• U.S.

Medicine: Indolent Isolation

4 minute read
TIME

Rows of pineapple plants trace intricate geometric patterns in the soil of Molokai’s terraced hills. Herds of piebald cattle loll contentedly in its balmy tradewinds, and speckled deer cluster quietly under kukui branches to seek shelter from tropical showers. Hawaiians call moccasin-shaped Molokai the Friendly Island and regard it as an affable relic of the bustling new state’s past. But to the 220 men and women who live at Kalaupapa—a tiny, low peninsula that juts like a useless sixth finger from the island’s northern shore—Molokai is a dreary dead end, a desolate retreat from a world they fear to face and a society that has cast them off. They are lepers.

Kalaupapa was a place of horror when Father Joseph Damien de Veuster, a Belgian Catholic priest, landed there in 1873. Resigned to their gruesome, painful fate, the unfortunate victims of leprosy lived in squalid huts or roofless stone buildings, and died without medical attention in a lonely room furnished only with their waiting coffins. In 16 years of selfless devotion—which ended with his death from leprosy in 1889—Father Damien made many improvements, including a water system constructed largely with his own hands.

Softball & Wild Pigs. Now the leprosy colony is a well-ordered community of freshly painted homes and apartment buildings, complete with airfield, post office, slaughterhouse, meeting hall, churches, wide-screen movie theater and general store (which the state operates at a loss). Residents work at a variety of jobs (pay scale: 55¢ to 75¢ an hour), play Softball and hunt wild pigs on the forbidding, 2,000-ft. cliffs that isolate the peninsula from the rest of Molokai. They cool off afterward with bottles of beer bought at Choy’s, Kalaupapa’s own state-licensed liquor store.

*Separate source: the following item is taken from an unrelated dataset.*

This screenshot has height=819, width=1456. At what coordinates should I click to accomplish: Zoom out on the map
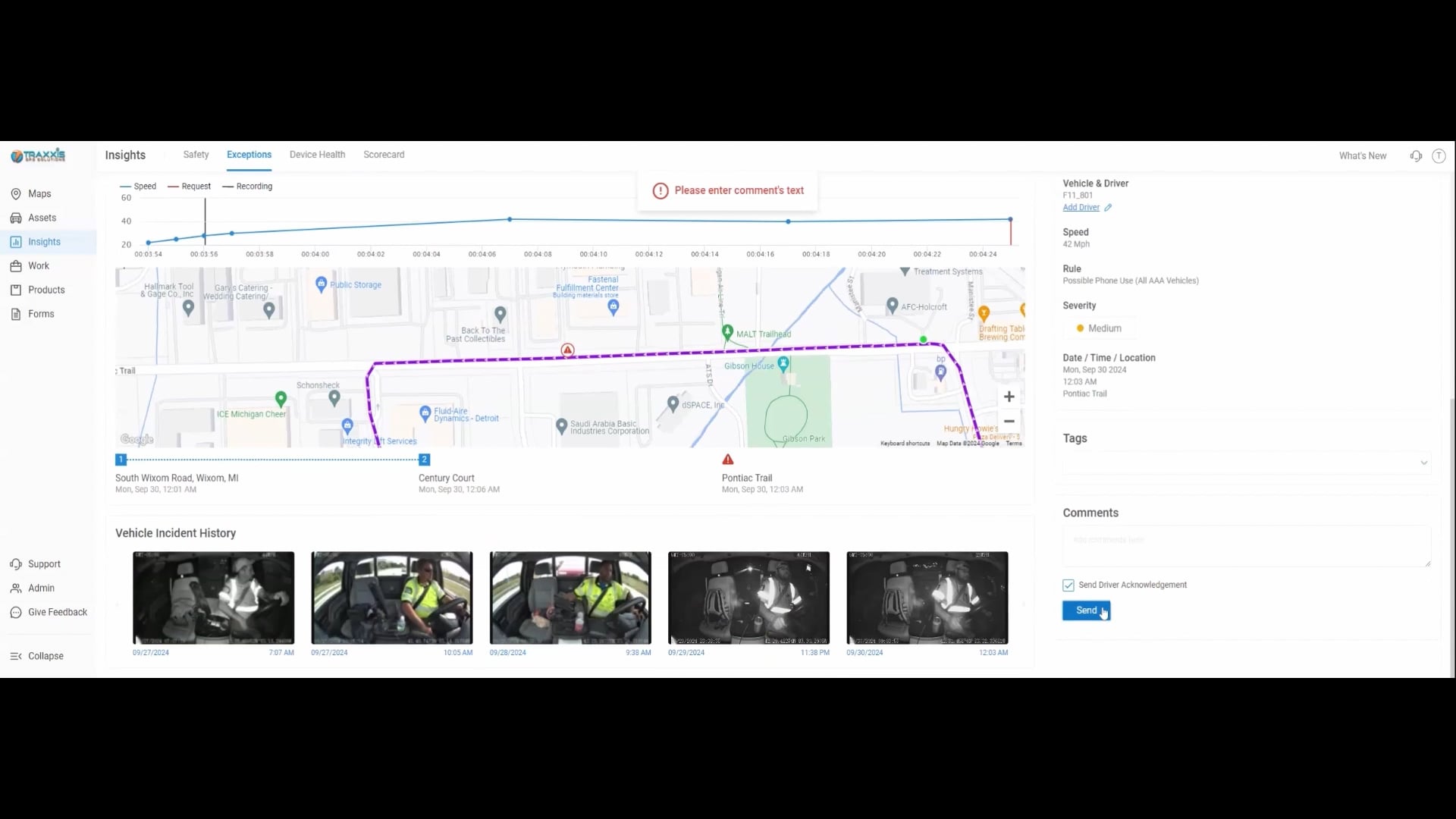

Life at Kalaupapa is leisurely and uncomplicated in the best Hawaiian tradition. But it is also depressing. There are no schools—because there are no children. Pregnant women among the colony’s 56 housewives are usually sent to Honolulu’s St. Francis Hospital to give birth; their babies remain with relatives or in foster homes on Oahu. Patients speak a sort of prison argot: out of the colony is “on the outside,” and release from medical isolation is “parole.”‘

New Hands & Eyebrows. Kalaupapa’s biggest problem today, as in a prison, is rehabilitation. Sulfone drugs—introduced in 1946—usually arrest the disease long before disfiguration can occur. Even in severe pre-sulfone cases, physical disabilities (like clawed hands and lost eyebrows) can be repaired with physical therapy and plastic surgery. But leprosy often leaves grave psychological scars, and many cured patients refuse to sacrifice Kalaupapa’s indolent security for the uncertainties of life on the outside. Says one: “I don’t have a trade. I don’t even have a place. People here are used to feeling hopeless.” In 1955, a benevolent Hawaii legislature compounded doctors’ problems, passed a law which says that no Kalaupapa patient can be discharged except by his own written request. Last week only 81 of the colony’s 220 patients were in medical isolation; the rest were classified as cured.

The Public Health Service’s Dr. Leroy E. Burney visited Kalaupapa last year to see whether the 95-year-old leprosy colony should be amalgamated with the only continental U.S. leprosarium, in Carville, La. Burney’s conclusion: both should continue, for the time being. But Kalaupapa’s life, at least as a leprosy settlement, appears limited. Hawaii has reported only 16 new cases of leprosy thus far this year (as compared to 94 in 1920), and less than half required hospitalization. Says Dr. Ira D. Hirschy. director of Hawaii’s leprosy program: “As soon as the medical aspects are cleared up—and we can see that day coming—the medical administration is going to leave Kalaupapa. This is becoming a welfare problem rather than a health problem.”